Я.М. Фишман отреагировал мгновенно, причем он запланировал обсудить проблему и получить разрешение лично от наркома К.Е. Ворошилова[521]. Дальше все покатилось очень быстро, хотя реальный сценарий событий несколько отличался от того, что планировалось изначально, то есть без участия военного наркома. Так что не удивительно появление письма от 17 января 1930 г. председателя НТК ВОХИМУ П.Г. Сергеева — респектабельного химического профессора в будущем, а на тот момент большого энтузиаста химической войны. Именно он обратился от имени своего ведомства к руководителю «заинтересованного» смежного ведомства, а именно к начальнику Военно-санитарного управления РККА М.И. Баранову с предложением об осуществлении крупномасштабных испытаний химоружия на людях[522]. К письму были приложены два детально проработанных документа — инструкция и программа испытаний ОВ на людях.

ИЗ СТАРОГО ДОКУМЕНТА

«Начальнику Военно-санитарного управления.

Об испытаниях на людях.
Необходимость испытания ОВ на людях ясна для всех. Многочисленные наблюдения показывают, что незнакомство с ОВ и ядовитыми дымами приводит нередко к массовым психозам.
Все население СССР и, в первую очередь, весь состав Красной Армии должны быть окурены минимальными количествами дифенилхлорарсина, адамсита и хлорацетофенона.
Далее необходима проверка чувствительности красноармейцев к иприту. Это позволит выделить субъектов, сверхчувствительных к кожному действию иприта, и выявить малочувствительных людей.
Наконец, при биологических испытаниях средств защиты и нападения нередко контроль на животных дает сбивчивые результаты.
О необходимости перечисленных испытаний с целью ознакомления людей с ОВ при изучении военно-химических средств уже неоднократно докладывалось в Химкоме ВОХИМУ, но вопрос не двигается с места.
При рационально поставленных испытаниях опасность для людей имеется такая же, как при применении сильнодействующих лекарств.
НТК ВОХИМУ, прилагая при сем проект инструкции и программу испытаний ОВ на людях, просит Военно-санитарное управление высказать свои соображения по данному вопросу.
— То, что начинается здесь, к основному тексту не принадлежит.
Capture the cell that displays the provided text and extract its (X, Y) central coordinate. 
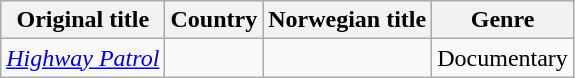
Documentary (503, 58)
Highway Patrol (83, 58)
Original title (83, 20)
Country (214, 20)
Norwegian title (348, 20)
Genre (503, 20)
For the text-containing cell, return its midpoint in (x, y) coordinate format. 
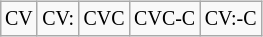
CVC-C (164, 18)
CV:-C (230, 18)
CV (18, 18)
CVC (104, 18)
CV: (58, 18)
Search for the cell housing the specified text and yield its [X, Y] center coordinate. 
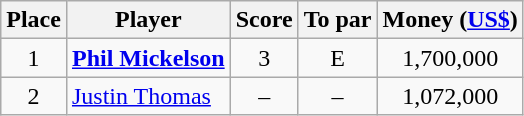
Money (US$) [450, 20]
Justin Thomas [148, 96]
1,072,000 [450, 96]
To par [338, 20]
Player [148, 20]
E [338, 58]
Place [34, 20]
1 [34, 58]
3 [264, 58]
2 [34, 96]
Score [264, 20]
Phil Mickelson [148, 58]
1,700,000 [450, 58]
Determine the (X, Y) coordinate at the center of the cell enclosing the given text.  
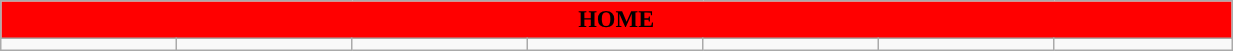
HOME (616, 20)
Identify which cell holds the provided text, then report its (X, Y) central coordinate. 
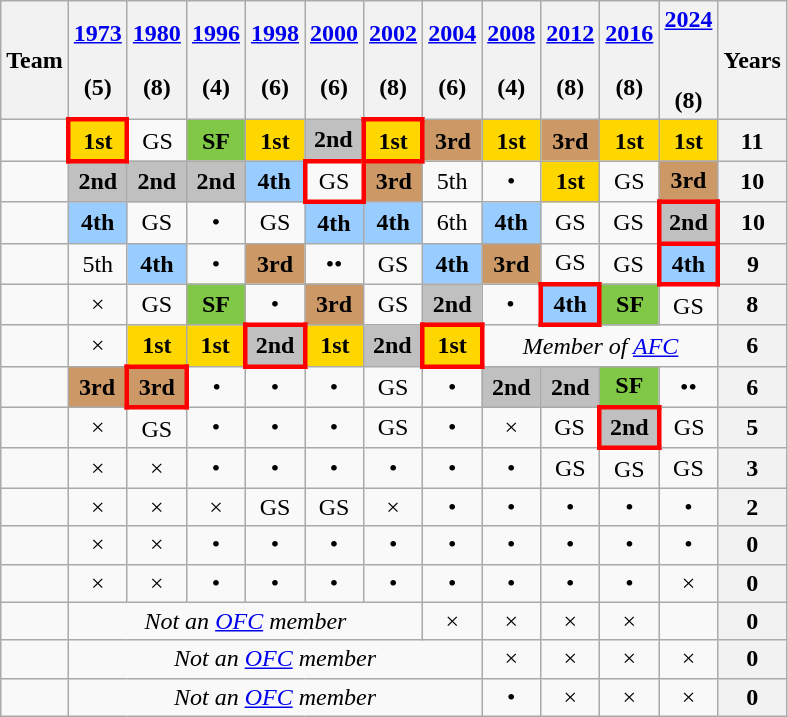
2004 (6) (452, 60)
2000 (6) (334, 60)
2024 (8) (688, 60)
5 (752, 428)
8 (752, 304)
2002 (8) (394, 60)
2008 (4) (512, 60)
6th (452, 222)
2012 (8) (570, 60)
9 (752, 264)
3 (752, 468)
2 (752, 507)
1980 (8) (156, 60)
1996 (4) (216, 60)
1998 (6) (274, 60)
2016 (8) (630, 60)
11 (752, 140)
1973 (5) (98, 60)
Years (752, 60)
Member of AFC (600, 346)
Team (35, 60)
From the cell containing the given text, extract its center point as [x, y] coordinate. 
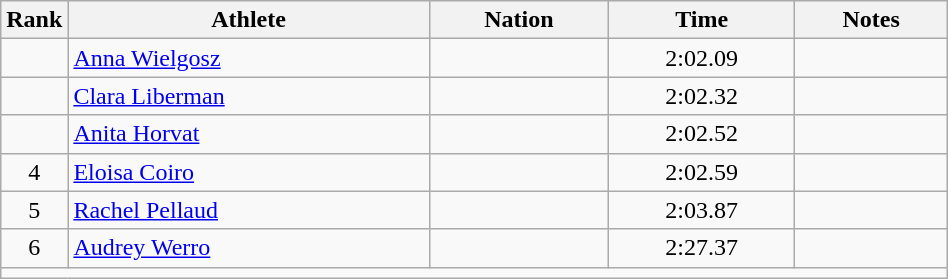
Time [701, 20]
Anita Horvat [249, 134]
2:02.32 [701, 96]
5 [34, 210]
Rachel Pellaud [249, 210]
Athlete [249, 20]
4 [34, 172]
Audrey Werro [249, 248]
Clara Liberman [249, 96]
6 [34, 248]
Rank [34, 20]
2:02.52 [701, 134]
Notes [871, 20]
2:27.37 [701, 248]
2:02.59 [701, 172]
Nation [518, 20]
2:02.09 [701, 58]
Eloisa Coiro [249, 172]
Anna Wielgosz [249, 58]
2:03.87 [701, 210]
Return (X, Y) of the center of cell containing provided text 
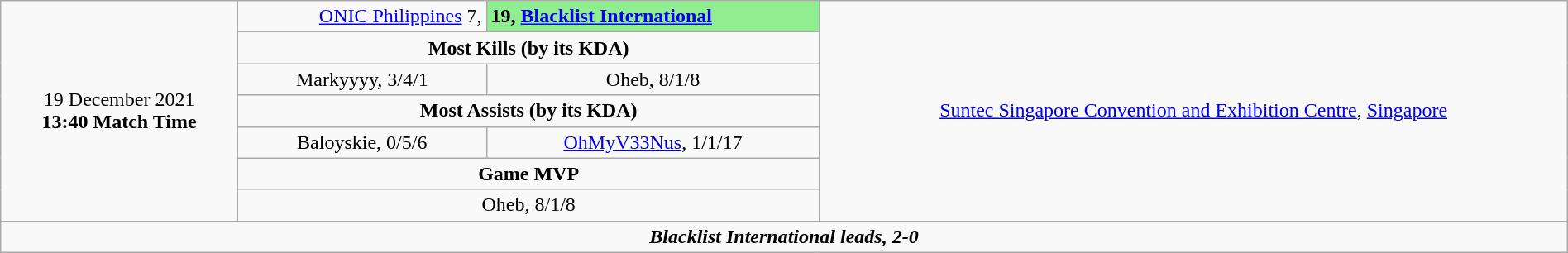
Suntec Singapore Convention and Exhibition Centre, Singapore (1193, 111)
ONIC Philippines 7, (362, 17)
19 December 202113:40 Match Time (119, 111)
OhMyV33Nus, 1/1/17 (653, 142)
Blacklist International leads, 2-0 (784, 237)
Game MVP (528, 174)
19, Blacklist International (653, 17)
Baloyskie, 0/5/6 (362, 142)
Markyyyy, 3/4/1 (362, 79)
Most Assists (by its KDA) (528, 111)
Most Kills (by its KDA) (528, 48)
Scan for the cell matching the given text and deliver its [X, Y] coordinate at center. 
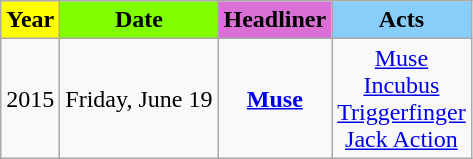
Year [30, 20]
Muse Incubus Triggerfinger Jack Action [402, 98]
Acts [402, 20]
Friday, June 19 [139, 98]
Date [139, 20]
2015 [30, 98]
Muse [275, 98]
Headliner [275, 20]
Output the (X, Y) coordinate of the center of the cell containing the given text.  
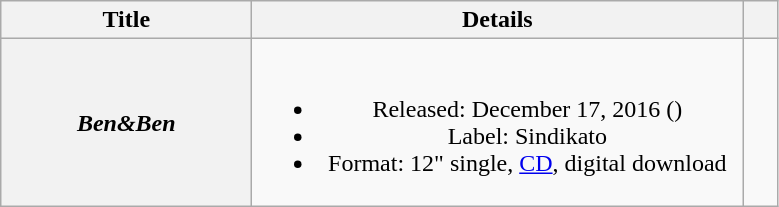
Released: December 17, 2016 ()Label: SindikatoFormat: 12" single, CD, digital download (498, 122)
Title (126, 20)
Ben&Ben (126, 122)
Details (498, 20)
Output the [X, Y] coordinate of the center of the cell containing the given text.  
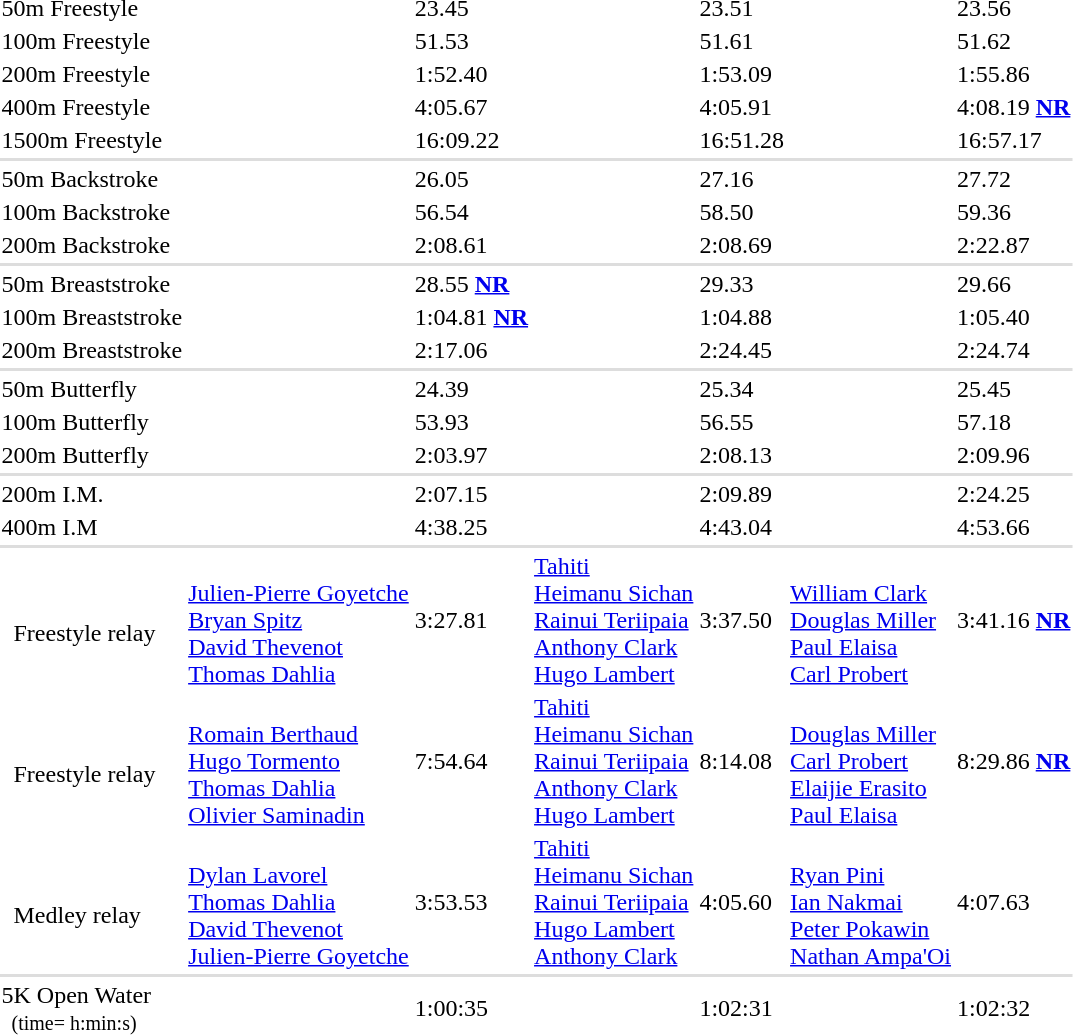
1:53.09 [742, 74]
3:37.50 [742, 620]
2:08.61 [471, 245]
4:07.63 [1014, 902]
51.62 [1014, 41]
2:22.87 [1014, 245]
1:04.81 NR [471, 317]
26.05 [471, 179]
56.54 [471, 212]
2:07.15 [471, 494]
25.34 [742, 389]
8:14.08 [742, 761]
25.45 [1014, 389]
1:05.40 [1014, 317]
29.66 [1014, 284]
Dylan LavorelThomas DahliaDavid ThevenotJulien-Pierre Goyetche [299, 902]
Douglas MillerCarl ProbertElaijie ErasitoPaul Elaisa [871, 761]
50m Breaststroke [92, 284]
100m Breaststroke [92, 317]
1500m Freestyle [92, 140]
William ClarkDouglas MillerPaul ElaisaCarl Probert [871, 620]
Ryan PiniIan NakmaiPeter PokawinNathan Ampa'Oi [871, 902]
2:09.96 [1014, 455]
200m Freestyle [92, 74]
3:53.53 [471, 902]
1:52.40 [471, 74]
2:08.13 [742, 455]
27.72 [1014, 179]
2:08.69 [742, 245]
16:57.17 [1014, 140]
Medley relay [92, 902]
200m Backstroke [92, 245]
400m Freestyle [92, 107]
59.36 [1014, 212]
2:17.06 [471, 350]
1:55.86 [1014, 74]
8:29.86 NR [1014, 761]
51.53 [471, 41]
16:51.28 [742, 140]
4:05.67 [471, 107]
56.55 [742, 422]
4:05.60 [742, 902]
2:24.25 [1014, 494]
1:04.88 [742, 317]
28.55 NR [471, 284]
100m Freestyle [92, 41]
4:08.19 NR [1014, 107]
7:54.64 [471, 761]
2:24.74 [1014, 350]
Romain BerthaudHugo TormentoThomas DahliaOlivier Saminadin [299, 761]
TahitiHeimanu SichanRainui TeriipaiaHugo LambertAnthony Clark [614, 902]
51.61 [742, 41]
57.18 [1014, 422]
4:53.66 [1014, 527]
16:09.22 [471, 140]
400m I.M [92, 527]
29.33 [742, 284]
2:03.97 [471, 455]
4:05.91 [742, 107]
200m Breaststroke [92, 350]
200m I.M. [92, 494]
Julien-Pierre GoyetcheBryan SpitzDavid ThevenotThomas Dahlia [299, 620]
4:43.04 [742, 527]
53.93 [471, 422]
24.39 [471, 389]
4:38.25 [471, 527]
100m Backstroke [92, 212]
50m Butterfly [92, 389]
27.16 [742, 179]
58.50 [742, 212]
2:24.45 [742, 350]
3:27.81 [471, 620]
50m Backstroke [92, 179]
2:09.89 [742, 494]
100m Butterfly [92, 422]
200m Butterfly [92, 455]
3:41.16 NR [1014, 620]
Locate the cell with the specified text and output its [X, Y] center coordinate. 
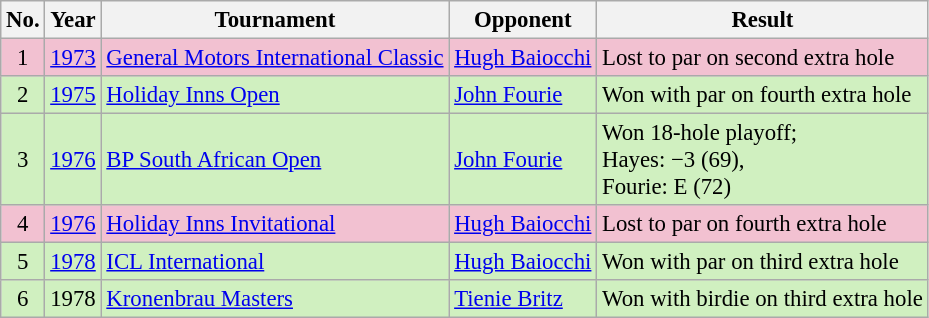
Holiday Inns Invitational [275, 224]
6 [23, 299]
No. [23, 20]
Kronenbrau Masters [275, 299]
Tournament [275, 20]
Lost to par on fourth extra hole [762, 224]
Lost to par on second extra hole [762, 58]
Holiday Inns Open [275, 95]
2 [23, 95]
1 [23, 58]
5 [23, 262]
Won with par on fourth extra hole [762, 95]
Won with birdie on third extra hole [762, 299]
4 [23, 224]
Result [762, 20]
Opponent [523, 20]
3 [23, 160]
Won 18-hole playoff;Hayes: −3 (69),Fourie: E (72) [762, 160]
General Motors International Classic [275, 58]
Won with par on third extra hole [762, 262]
1975 [73, 95]
1973 [73, 58]
Year [73, 20]
Tienie Britz [523, 299]
ICL International [275, 262]
BP South African Open [275, 160]
Capture the cell that displays the provided text and extract its (x, y) central coordinate. 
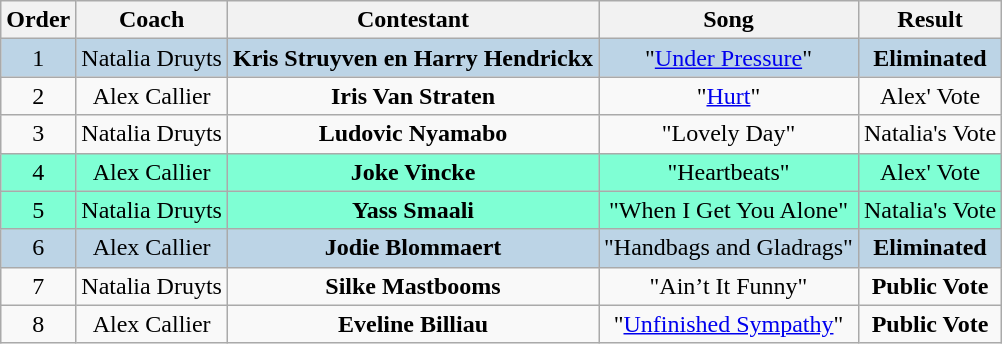
"Handbags and Gladrags" (729, 248)
Iris Van Straten (412, 96)
"Lovely Day" (729, 134)
Kris Struyven en Harry Hendrickx (412, 58)
"When I Get You Alone" (729, 210)
Eveline Billiau (412, 324)
"Ain’t It Funny" (729, 286)
Song (729, 20)
8 (38, 324)
Contestant (412, 20)
"Heartbeats" (729, 172)
Jodie Blommaert (412, 248)
4 (38, 172)
3 (38, 134)
Yass Smaali (412, 210)
"Hurt" (729, 96)
6 (38, 248)
7 (38, 286)
1 (38, 58)
Joke Vincke (412, 172)
"Under Pressure" (729, 58)
"Unfinished Sympathy" (729, 324)
Order (38, 20)
Ludovic Nyamabo (412, 134)
2 (38, 96)
Silke Mastbooms (412, 286)
Coach (152, 20)
Result (930, 20)
5 (38, 210)
Return the [X, Y] coordinate for the center point of the cell that contains the specified text.  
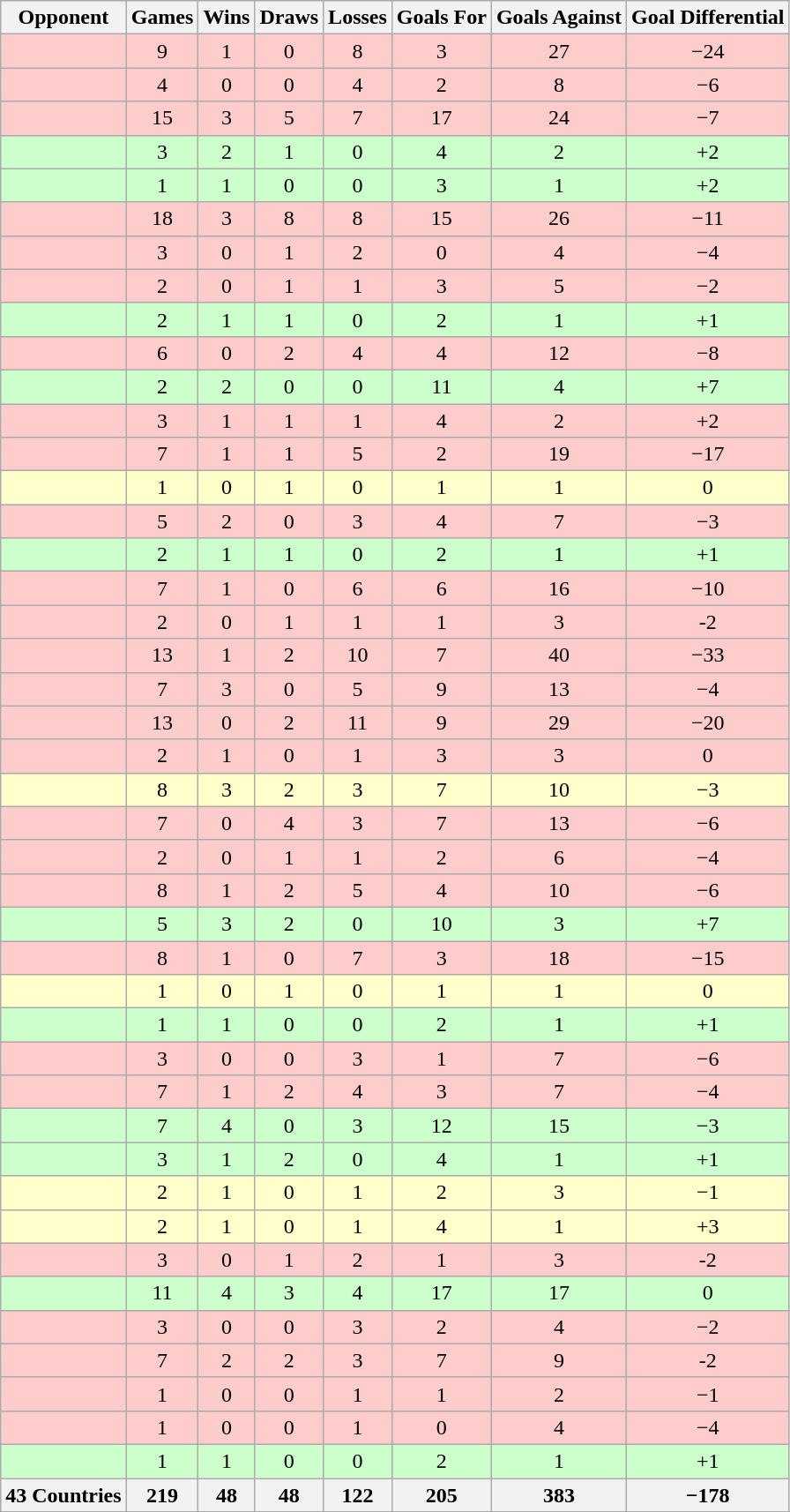
−24 [707, 51]
Goals For [441, 18]
Wins [227, 18]
−17 [707, 454]
27 [559, 51]
122 [358, 1494]
Goal Differential [707, 18]
24 [559, 118]
40 [559, 655]
−10 [707, 588]
−11 [707, 219]
−33 [707, 655]
Opponent [63, 18]
−7 [707, 118]
26 [559, 219]
Losses [358, 18]
+3 [707, 1226]
383 [559, 1494]
−20 [707, 722]
219 [162, 1494]
205 [441, 1494]
Goals Against [559, 18]
43 Countries [63, 1494]
16 [559, 588]
−15 [707, 957]
Games [162, 18]
19 [559, 454]
Draws [289, 18]
29 [559, 722]
−178 [707, 1494]
−8 [707, 353]
Search for the cell housing the specified text and yield its [X, Y] center coordinate. 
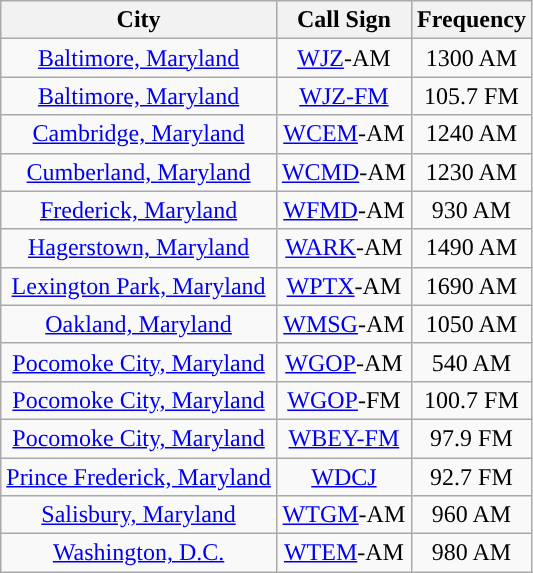
Call Sign [344, 20]
WTGM-AM [344, 515]
1490 AM [471, 248]
1300 AM [471, 58]
WGOP-AM [344, 362]
930 AM [471, 210]
WMSG-AM [344, 324]
92.7 FM [471, 477]
WJZ-AM [344, 58]
WBEY-FM [344, 438]
WTEM-AM [344, 553]
1050 AM [471, 324]
Washington, D.C. [139, 553]
Cumberland, Maryland [139, 172]
Frederick, Maryland [139, 210]
Frequency [471, 20]
1690 AM [471, 286]
540 AM [471, 362]
WPTX-AM [344, 286]
1230 AM [471, 172]
Salisbury, Maryland [139, 515]
WJZ-FM [344, 96]
97.9 FM [471, 438]
Oakland, Maryland [139, 324]
WGOP-FM [344, 400]
WDCJ [344, 477]
WARK-AM [344, 248]
1240 AM [471, 134]
Cambridge, Maryland [139, 134]
WFMD-AM [344, 210]
Prince Frederick, Maryland [139, 477]
City [139, 20]
Lexington Park, Maryland [139, 286]
WCMD-AM [344, 172]
105.7 FM [471, 96]
960 AM [471, 515]
100.7 FM [471, 400]
980 AM [471, 553]
WCEM-AM [344, 134]
Hagerstown, Maryland [139, 248]
Locate the cell with the specified text and output its (X, Y) center coordinate. 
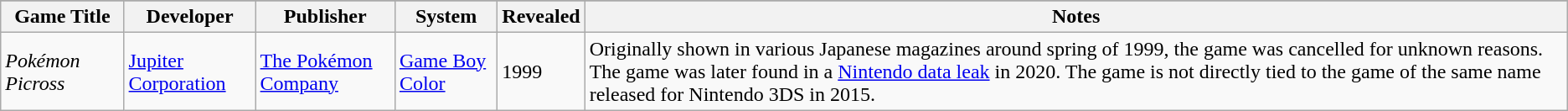
Pokémon Picross (62, 71)
Developer (189, 17)
1999 (541, 71)
Jupiter Corporation (189, 71)
Game Title (62, 17)
Revealed (541, 17)
The Pokémon Company (325, 71)
Game Boy Color (446, 71)
Notes (1075, 17)
Publisher (325, 17)
System (446, 17)
Scan for the cell matching the given text and deliver its (X, Y) coordinate at center. 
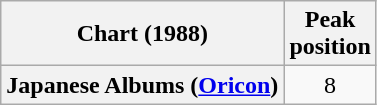
Japanese Albums (Oricon) (142, 85)
Chart (1988) (142, 34)
8 (330, 85)
Peak position (330, 34)
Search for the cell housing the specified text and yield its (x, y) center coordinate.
Председатель НТК Сергеев, 17 января 1930 г.»[522]

Как видим, мотивация известному профессору-химику далась легко, хотя из песни слова не выкинешь, и мы вынуждены констатировать, что истовое служение Советской Родине не очень тогда помогало (по крайней мере, во время Отечественной войны профессор делал ту же самую работу в ином звании — з/к из НИИ-42). Причем не только общая мотивация («Необходимость испытания ОВ на людях ясна для всех»), но и пассаж насчет того, что «все население СССР и… весь состав Красной Армии должны быть окурены». Тем более что «контроль на животных дает сбивчивые результаты». Так что соответствующая инструкция выглядела вполне логично.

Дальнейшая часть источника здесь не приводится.